> _Aim of the task_
Copy all entries exactly, and wherever an entry holds a picture, leave that picture out.

> _Excerpted records_
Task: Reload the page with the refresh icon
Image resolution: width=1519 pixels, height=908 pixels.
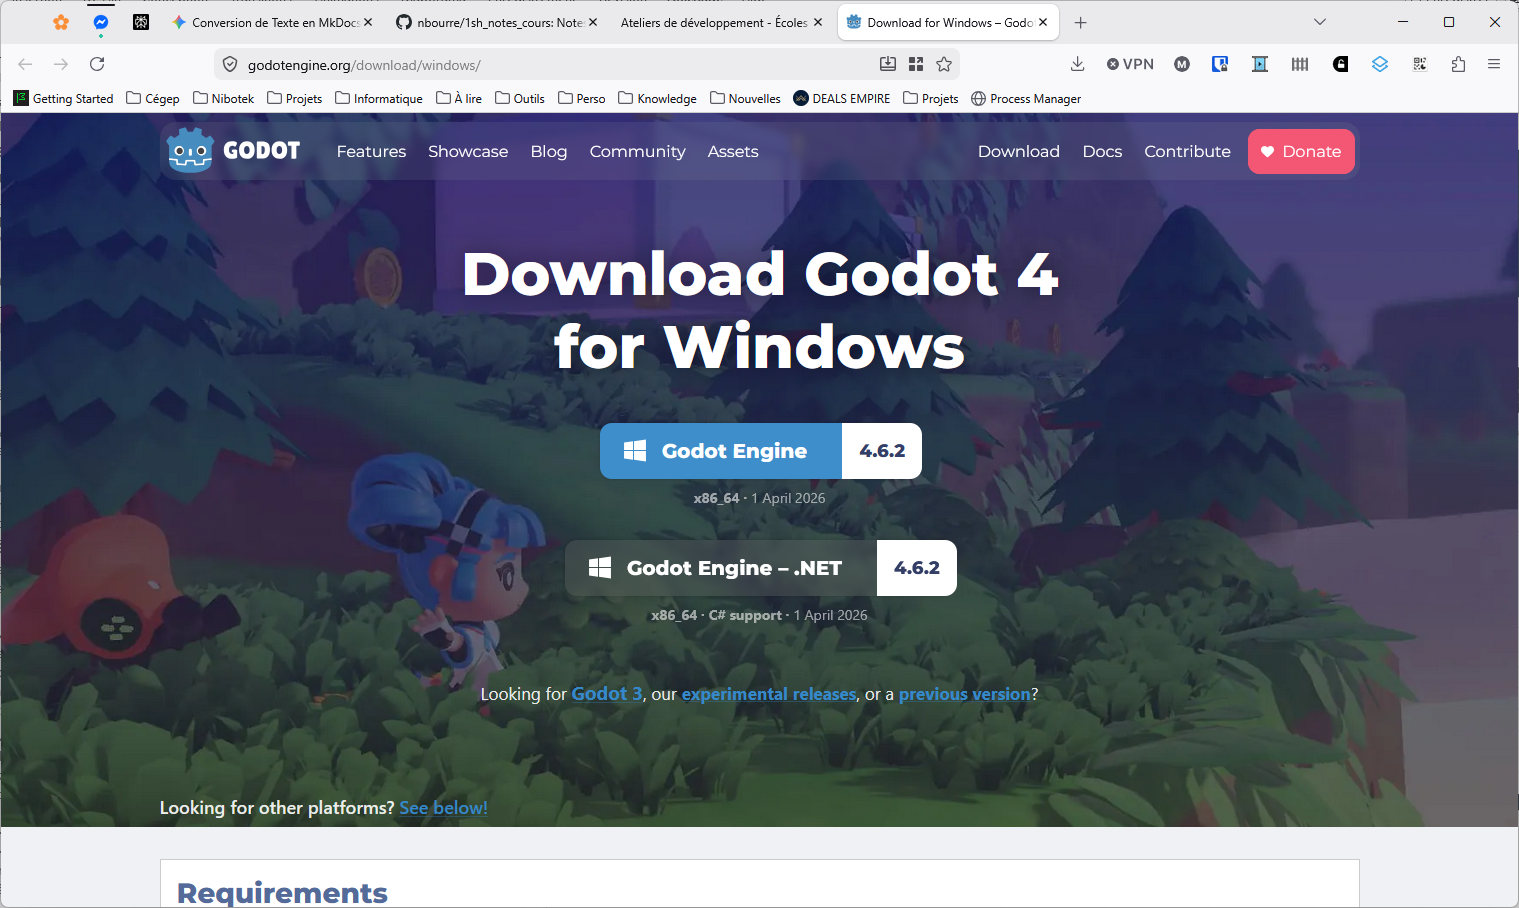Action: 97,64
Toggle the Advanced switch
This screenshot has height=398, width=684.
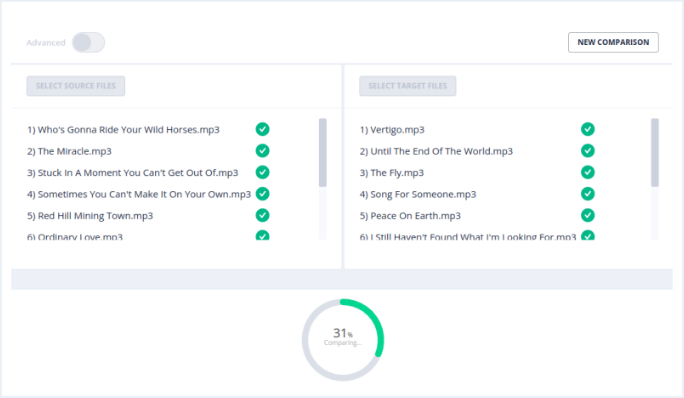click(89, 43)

> _The completed task_
Task: Reload the page with the refresh icon
Image resolution: width=1519 pixels, height=908 pixels.
Action: 97,64
Toggle the Advanced switch
This screenshot has height=398, width=684.
click(89, 43)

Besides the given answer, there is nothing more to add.